Data section:
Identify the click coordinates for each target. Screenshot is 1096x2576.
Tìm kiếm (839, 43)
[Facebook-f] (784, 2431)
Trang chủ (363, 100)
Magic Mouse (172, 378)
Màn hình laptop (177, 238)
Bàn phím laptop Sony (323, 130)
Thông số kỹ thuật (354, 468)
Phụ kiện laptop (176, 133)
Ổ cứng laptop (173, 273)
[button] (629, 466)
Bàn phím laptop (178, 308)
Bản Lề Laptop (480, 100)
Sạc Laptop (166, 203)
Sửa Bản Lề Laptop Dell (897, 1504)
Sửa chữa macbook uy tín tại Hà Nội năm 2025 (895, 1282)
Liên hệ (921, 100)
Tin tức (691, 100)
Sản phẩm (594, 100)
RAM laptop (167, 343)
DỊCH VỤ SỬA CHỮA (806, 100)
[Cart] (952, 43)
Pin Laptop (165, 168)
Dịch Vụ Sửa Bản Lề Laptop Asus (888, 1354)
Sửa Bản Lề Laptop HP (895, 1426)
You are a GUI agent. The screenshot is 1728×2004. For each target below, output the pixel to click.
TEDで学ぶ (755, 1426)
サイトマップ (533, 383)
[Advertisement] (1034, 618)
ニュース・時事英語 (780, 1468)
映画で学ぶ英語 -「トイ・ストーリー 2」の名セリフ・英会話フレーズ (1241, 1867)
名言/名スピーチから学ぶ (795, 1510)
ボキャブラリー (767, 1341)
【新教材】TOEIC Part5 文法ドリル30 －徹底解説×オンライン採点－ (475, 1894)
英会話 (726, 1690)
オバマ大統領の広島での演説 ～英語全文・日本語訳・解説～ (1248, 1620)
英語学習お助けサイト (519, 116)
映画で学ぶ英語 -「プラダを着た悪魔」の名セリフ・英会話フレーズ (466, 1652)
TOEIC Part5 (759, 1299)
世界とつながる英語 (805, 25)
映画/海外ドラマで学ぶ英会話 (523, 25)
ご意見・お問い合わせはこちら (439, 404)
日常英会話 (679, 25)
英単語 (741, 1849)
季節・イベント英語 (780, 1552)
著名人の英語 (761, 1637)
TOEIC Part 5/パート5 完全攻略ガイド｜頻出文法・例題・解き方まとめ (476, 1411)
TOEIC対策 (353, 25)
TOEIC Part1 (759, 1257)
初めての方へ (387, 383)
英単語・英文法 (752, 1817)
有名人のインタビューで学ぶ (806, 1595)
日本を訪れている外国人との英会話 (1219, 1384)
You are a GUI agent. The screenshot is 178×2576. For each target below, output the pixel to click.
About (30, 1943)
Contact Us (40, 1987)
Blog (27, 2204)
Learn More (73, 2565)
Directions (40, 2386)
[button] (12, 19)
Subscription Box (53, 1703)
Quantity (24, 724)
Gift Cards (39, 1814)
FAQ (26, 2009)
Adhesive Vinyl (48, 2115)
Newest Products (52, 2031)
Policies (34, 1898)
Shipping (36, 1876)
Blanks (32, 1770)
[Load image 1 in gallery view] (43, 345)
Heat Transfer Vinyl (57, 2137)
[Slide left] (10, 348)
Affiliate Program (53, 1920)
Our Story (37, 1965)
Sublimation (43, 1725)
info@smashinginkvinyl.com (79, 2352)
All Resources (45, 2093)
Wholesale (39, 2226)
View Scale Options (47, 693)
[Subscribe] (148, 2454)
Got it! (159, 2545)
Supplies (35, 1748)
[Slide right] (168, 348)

Exercise instructions:
Exactly as written, reproduce the lines of the data above from the first line through the line where "Thông số kỹ thuật (354, 468)" appears.

Task output:
Identify the click coordinates for each target. Screenshot is 1096x2576.
Tìm kiếm (839, 43)
[Facebook-f] (784, 2431)
Trang chủ (363, 100)
Magic Mouse (172, 378)
Màn hình laptop (177, 238)
Bàn phím laptop Sony (323, 130)
Thông số kỹ thuật (354, 468)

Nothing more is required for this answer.